EU-Ratspräsident glaubt an Durchbruch
Der amtierende EU-Ratspräsident Jose Socrates erwartet einen Erfolg des Reformgipfels in Lissabon. "Es ist ein fantastischer Tag, und ich glaube, wir bekommen einen fantastischen Vertrag", sagte der portugiesische Ministerpräsident. Socrates kündigte zudem an, dass der EU-Grundlagenvertrag "Vertrag von Lissabon" heißen soll. Zur Drohung des italienischen Ministerpräsidenten Romano Prodi, den Gipfel wegen eines Streits über die künftige Sitzverteilung im EU-Parlament notfalls platzen zu lassen, sagte Socrates: "Es ist jetzt zu früh, darüber zu reden." Der portugiesische Außenminister Luis Amado hatte zuvor angekündigt, die EU-Ratspräsidentschaft wolle Kompromissvorschlag vorlegen.
Die EU-Staats- und Regierungschefs wollten in der portugiesischen Hauptstadt zu einem zweitägigen Gipfel zusammenkommen, um den bereits in den Grundzügen vereinbarten Vertrag unter Dach und Fach zu bringen. Der neue Vertrag soll die erweiterte EU handlungsfähiger und demokratischer machen.
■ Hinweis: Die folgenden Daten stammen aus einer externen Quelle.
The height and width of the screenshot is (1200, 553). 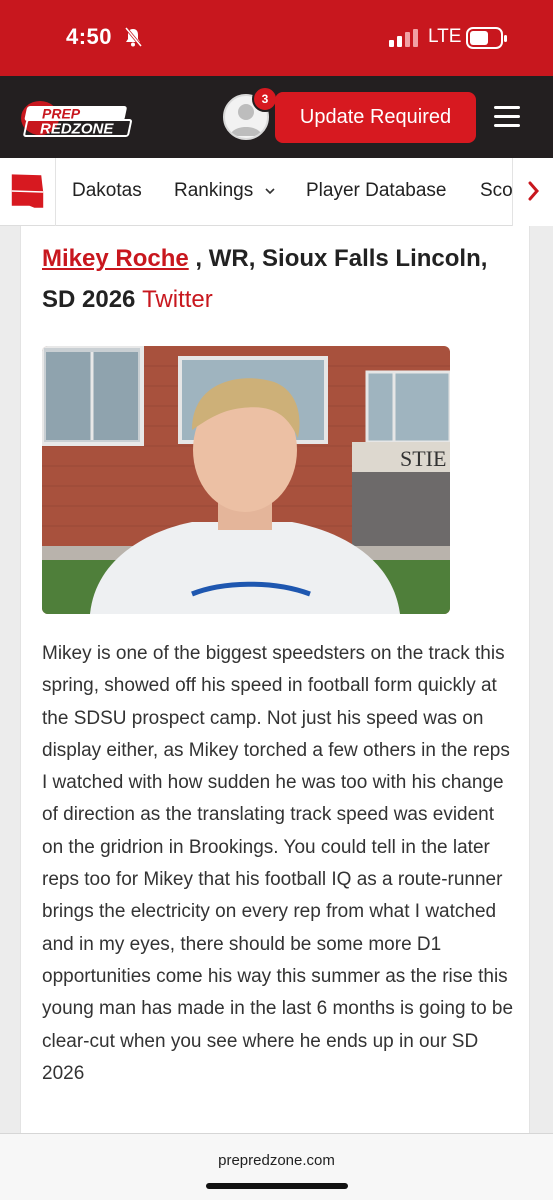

Ukrainische Vertreter für enge Kooperation mit der EU
In Lissabon weilen auch der ukrainische Präsident Viktor Juschtschenko und die designierte Regierungschefin Julia Timoschenko. Sie erklärten, ihr Land näher an die EU heranführen zu wollen: "Unser strategisches Ziel ist die Integration in die EU", sagte Juschtschenko. Zwei Drittel der Bevölkerung der Ukraine unterstützten das Ziel der EU-Mitgliedschaft. Hauptaufgabe sei aber zunächst, das Land zu stabilisieren. Beide Politiker hatten zuvor an einem Treffen der konservativen Partei- und Regierungschefs in der EU teilgenommen.
Nach den Wahlen am 30. September hatten die bisherige Oppositionsführerin Timoschenko und die Präsidentenpartei Unsere Ukraine die Bildung einer prowestlichen
Koalition mit der knappen Mehrheit von 228 von 450 Sitzen angekündigt.